** Start of RECORDS TO USE **

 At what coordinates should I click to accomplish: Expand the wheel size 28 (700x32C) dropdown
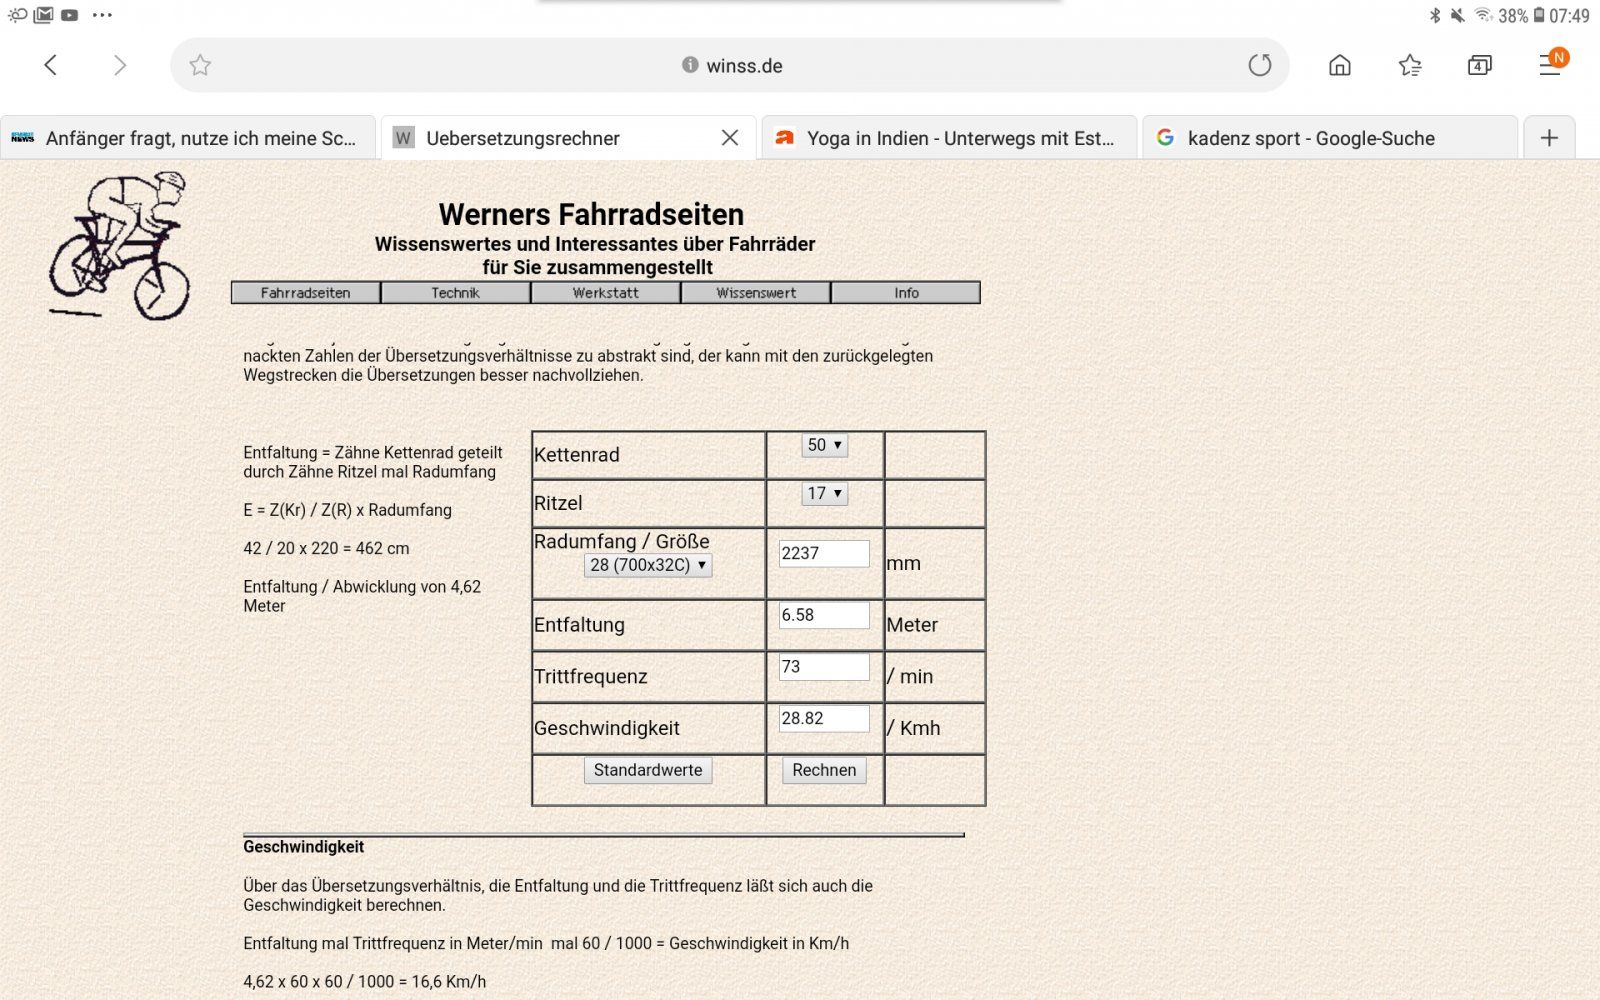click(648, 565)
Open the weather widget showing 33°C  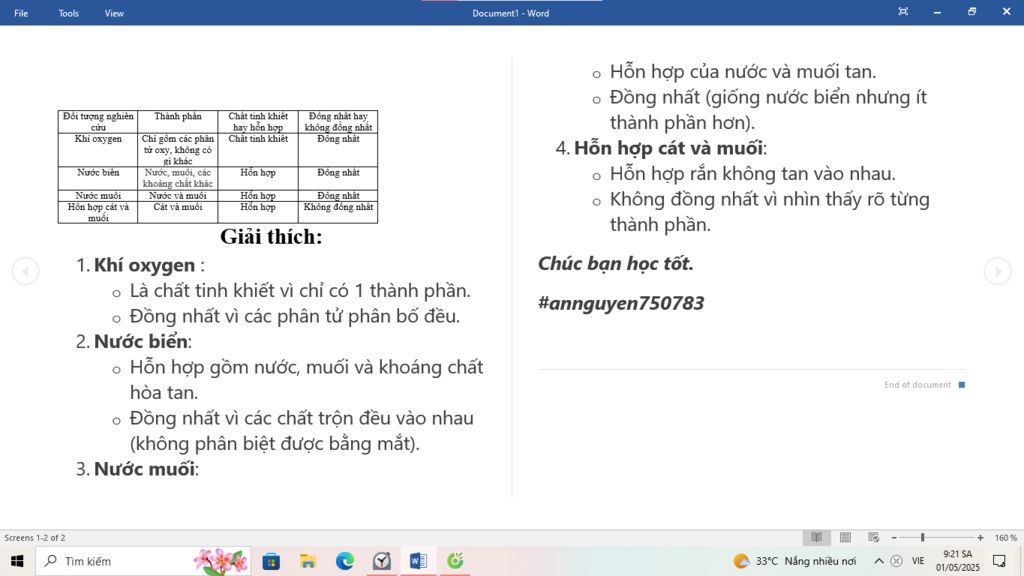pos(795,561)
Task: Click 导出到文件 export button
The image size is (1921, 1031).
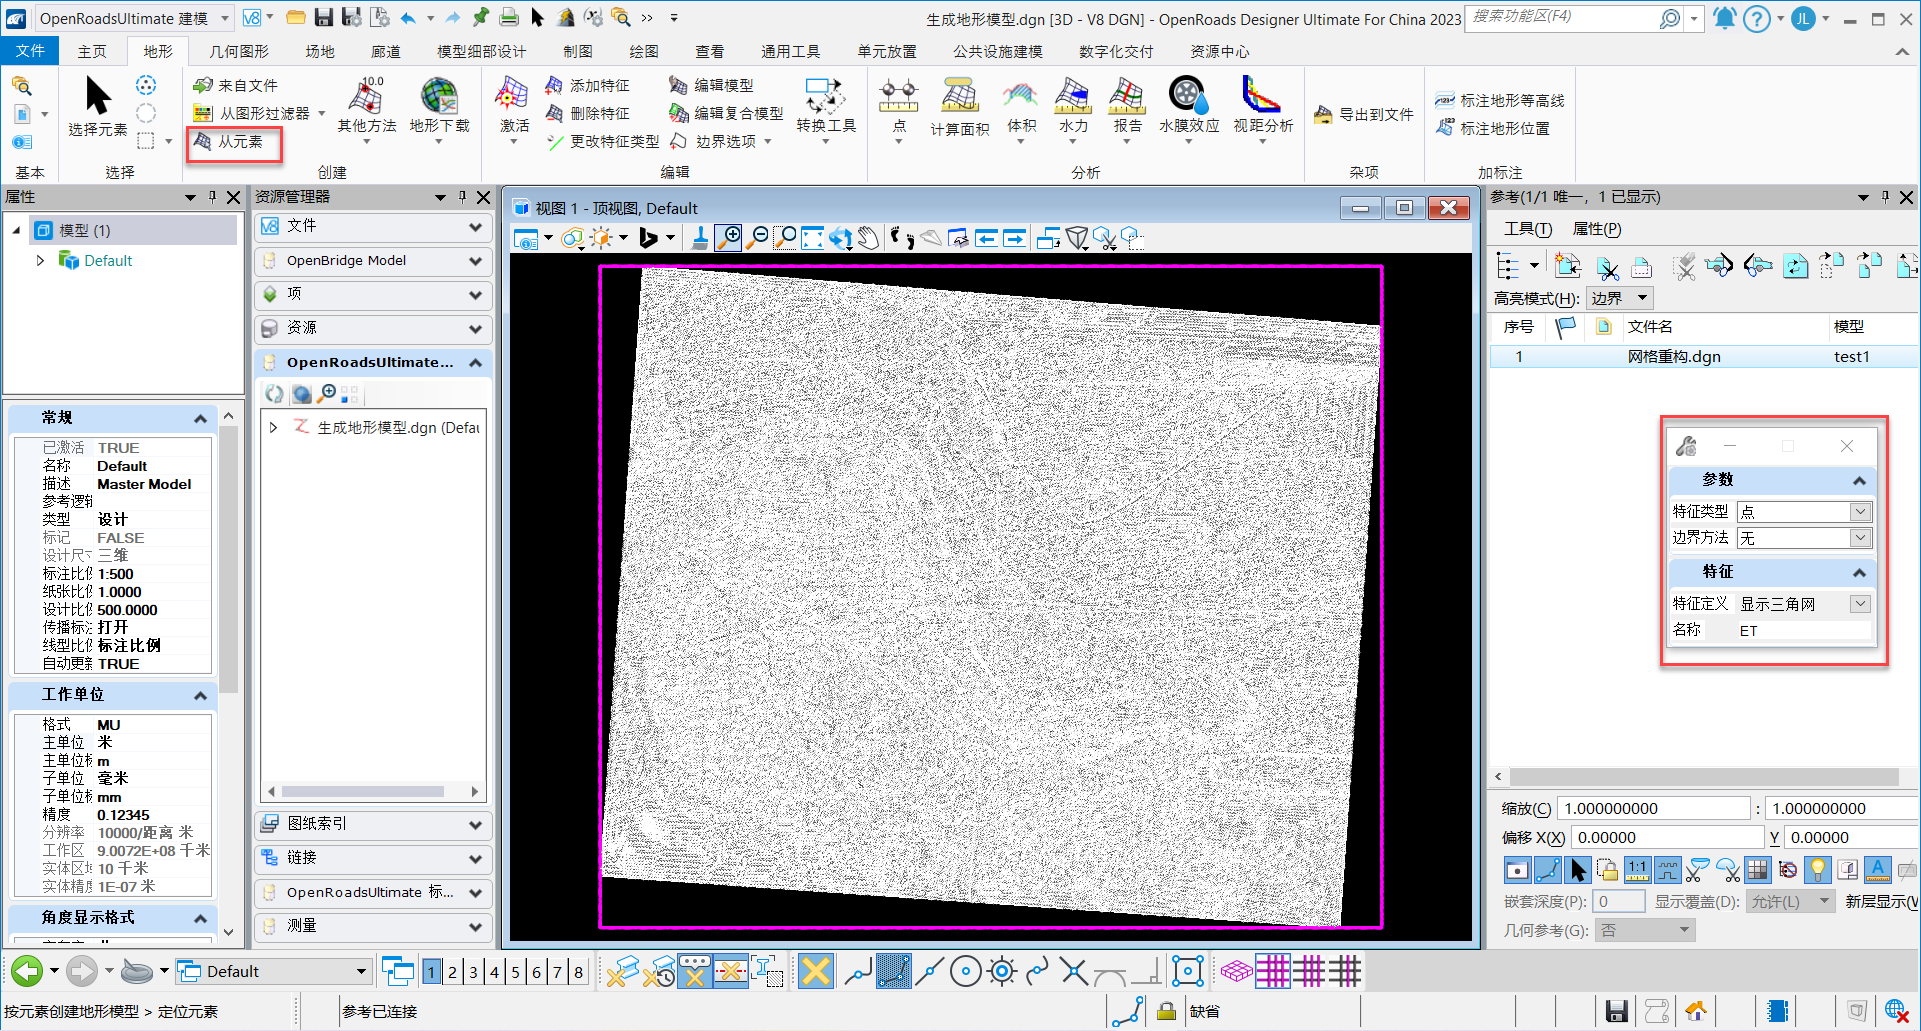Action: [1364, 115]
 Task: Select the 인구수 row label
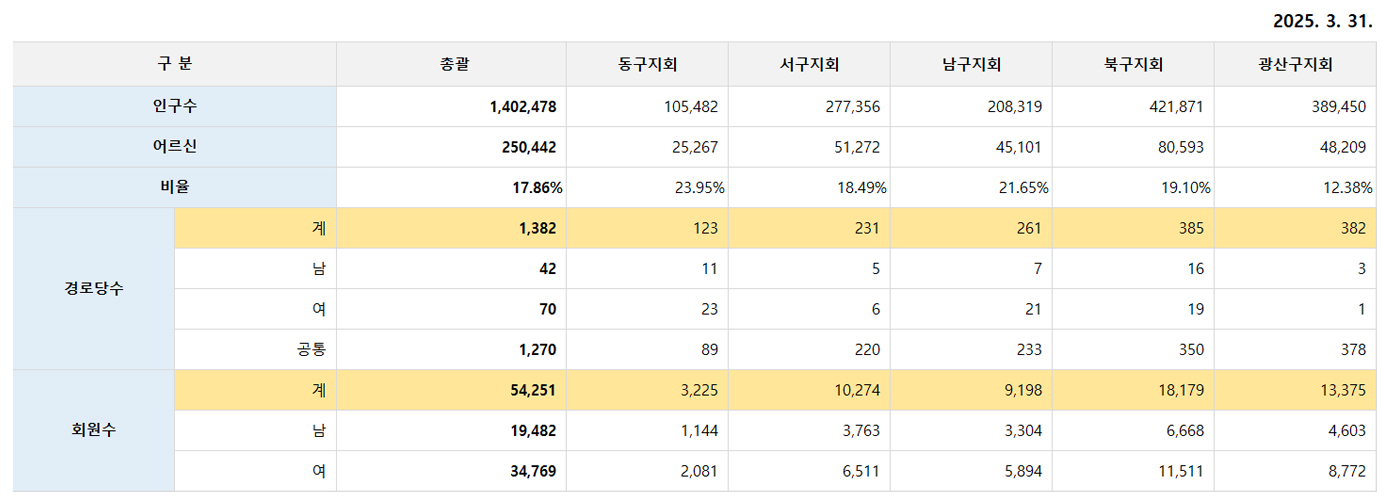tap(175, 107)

** End of RECORDS TO USE **

Echo the lines back word for word, beginning at the line that contains "Task: Click 导出到文件 export button" and continuing through the end of the lines above, and leave the pictures out of your answer.

ANSWER TO THE TASK:
Task: Click 导出到文件 export button
The image size is (1921, 1031).
Action: [1364, 115]
 Task: Select the 인구수 row label
tap(175, 107)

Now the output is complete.